Function.prototype.myBind = function (thisArg, ...partials) {
  const target = this;
  if (typeof target !== "function") {
    throw new TypeError("Bind must be called on a function");
  }

  function bound(...args) {
    // If called with `new`, ignore thisArg — `this` is the fresh instance.
    const isCtor = this instanceof bound;
    return target.apply(isCtor ? this : thisArg, [...partials, ...args]);
  }

  // Preserve prototype chain so `new boundFn()` still produces correct instances.
  if (target.prototype) {
    bound.prototype = Object.create(target.prototype);
  }
  return bound;
};

Why the new.target / instanceof check matters. The spec says: a bound function used as a constructor ignores the bound thisArg. Without that check, new BoundFn() would override the fresh instance with the bound context — instances would silently share state. Most candidate polyfills miss this.

Why preserve prototype. new boundFn() should produce something that's instanceof OriginalCtor. Linking bound.prototype to the target's prototype keeps the chain.

Partial application. bind takes args before the new function is called and prepends them on invocation:

const add = (a, b) => a + b;
const inc = add.bind(null, 1);
inc(5); // 6

This is partial application, not currying. Currying produces a chain of unary functions; bind fixes a known prefix and accepts the rest.

Common gotchas.

bind returns a new function each time — don't addEventListener(..., fn.bind(this)) then try to removeEventListener with a freshly bound version; the reference differs.
Arrow functions ignore bind for this — they capture lexically. bind can still set partial args, but thisArg is silently ignored.
call/apply with null or undefined in sloppy mode coerces this to the global object; in strict mode it stays null/undefined.

When to reach for which in real code. Almost never — arrow functions and lexical this have made manual bind mostly obsolete. The two remaining uses: (1) borrowing methods (Array.prototype.slice.call(arguments), though spread does this now) and (2) partial application without a helper library.

Follow-up questions

•Why is the `new.target` check necessary in the bind polyfill?
•Difference between partial application and currying.
•How does `this` differ inside arrow functions vs regular functions?
•Polyfill `call` and `apply` from scratch — what's the minimum needed?

Common mistakes

•Forgetting the `new`-as-constructor case — bound function used with `new` should ignore `thisArg`.
•Not preserving the prototype chain so `instanceof` breaks on bound constructors.
•Using `bind` on arrow functions and expecting `this` to change.
•Re-binding inside render and breaking referential equality for memoized children.

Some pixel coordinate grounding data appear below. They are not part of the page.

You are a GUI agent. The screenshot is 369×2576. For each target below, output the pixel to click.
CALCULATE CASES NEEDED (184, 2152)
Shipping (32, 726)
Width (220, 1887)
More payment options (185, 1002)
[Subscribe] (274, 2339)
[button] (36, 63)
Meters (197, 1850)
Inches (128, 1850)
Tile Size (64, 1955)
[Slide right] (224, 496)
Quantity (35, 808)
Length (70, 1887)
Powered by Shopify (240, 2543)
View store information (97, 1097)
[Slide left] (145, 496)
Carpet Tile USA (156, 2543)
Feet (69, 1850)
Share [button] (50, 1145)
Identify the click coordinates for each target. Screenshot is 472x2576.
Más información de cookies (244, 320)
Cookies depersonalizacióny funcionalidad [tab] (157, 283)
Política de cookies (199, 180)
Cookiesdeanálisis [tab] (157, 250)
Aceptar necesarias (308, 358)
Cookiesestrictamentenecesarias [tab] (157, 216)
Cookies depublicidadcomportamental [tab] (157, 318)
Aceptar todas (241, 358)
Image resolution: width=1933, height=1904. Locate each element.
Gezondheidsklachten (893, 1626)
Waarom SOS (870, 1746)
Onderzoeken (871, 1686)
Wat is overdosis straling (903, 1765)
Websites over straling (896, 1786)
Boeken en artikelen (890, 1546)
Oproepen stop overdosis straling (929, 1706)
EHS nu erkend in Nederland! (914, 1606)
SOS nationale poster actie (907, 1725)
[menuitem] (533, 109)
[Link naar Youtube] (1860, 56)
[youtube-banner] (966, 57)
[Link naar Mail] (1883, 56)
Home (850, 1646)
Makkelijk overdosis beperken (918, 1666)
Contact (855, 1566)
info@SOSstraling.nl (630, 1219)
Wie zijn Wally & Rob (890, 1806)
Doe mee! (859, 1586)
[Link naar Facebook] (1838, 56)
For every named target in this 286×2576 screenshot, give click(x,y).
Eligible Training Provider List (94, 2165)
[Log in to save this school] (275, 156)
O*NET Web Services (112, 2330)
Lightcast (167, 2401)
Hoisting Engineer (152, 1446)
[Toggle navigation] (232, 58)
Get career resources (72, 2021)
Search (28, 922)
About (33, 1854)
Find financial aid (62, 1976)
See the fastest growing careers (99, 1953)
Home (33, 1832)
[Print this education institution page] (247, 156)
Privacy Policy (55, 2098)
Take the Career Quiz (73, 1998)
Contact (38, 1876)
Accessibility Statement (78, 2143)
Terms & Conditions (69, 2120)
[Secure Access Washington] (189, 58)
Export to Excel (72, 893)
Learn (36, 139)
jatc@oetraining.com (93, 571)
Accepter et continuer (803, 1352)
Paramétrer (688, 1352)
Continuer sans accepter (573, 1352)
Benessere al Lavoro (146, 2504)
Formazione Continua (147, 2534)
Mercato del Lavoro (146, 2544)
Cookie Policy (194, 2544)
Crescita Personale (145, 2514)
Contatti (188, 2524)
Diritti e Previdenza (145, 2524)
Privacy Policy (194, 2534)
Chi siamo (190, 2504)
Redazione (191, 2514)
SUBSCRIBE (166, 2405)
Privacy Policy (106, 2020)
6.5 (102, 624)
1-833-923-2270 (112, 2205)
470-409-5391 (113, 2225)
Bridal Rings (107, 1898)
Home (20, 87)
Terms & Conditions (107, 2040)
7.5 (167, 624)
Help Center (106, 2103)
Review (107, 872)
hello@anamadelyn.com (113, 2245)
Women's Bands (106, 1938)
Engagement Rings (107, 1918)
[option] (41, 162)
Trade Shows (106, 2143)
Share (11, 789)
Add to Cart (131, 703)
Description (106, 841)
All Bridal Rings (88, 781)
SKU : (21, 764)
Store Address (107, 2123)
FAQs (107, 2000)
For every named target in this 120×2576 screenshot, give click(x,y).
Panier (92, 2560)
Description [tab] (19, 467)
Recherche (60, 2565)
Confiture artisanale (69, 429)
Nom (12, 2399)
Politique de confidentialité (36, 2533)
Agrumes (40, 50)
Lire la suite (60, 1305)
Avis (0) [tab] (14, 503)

Performance considerations

•Each `.bind()` allocates a new function object — avoid in hot paths and tight loops.
•Arrow functions in class fields are typically faster than `bind` in constructor.

Edge cases

•Calling `bind` on something that isn't a function — throw TypeError.
•Binding a generator or async function — the polyfill should preserve that behavior (modern `Function.prototype.bind` does).
•Binding twice — the second `bind`'s `thisArg` is silently ignored (the first one wins).

Real-world examples

•Pre-class React class methods: `this.handleClick = this.handleClick.bind(this)`.
•`Array.from(arrayLike)` replaces `Array.prototype.slice.call(arrayLike)` — both relied on `call` to borrow.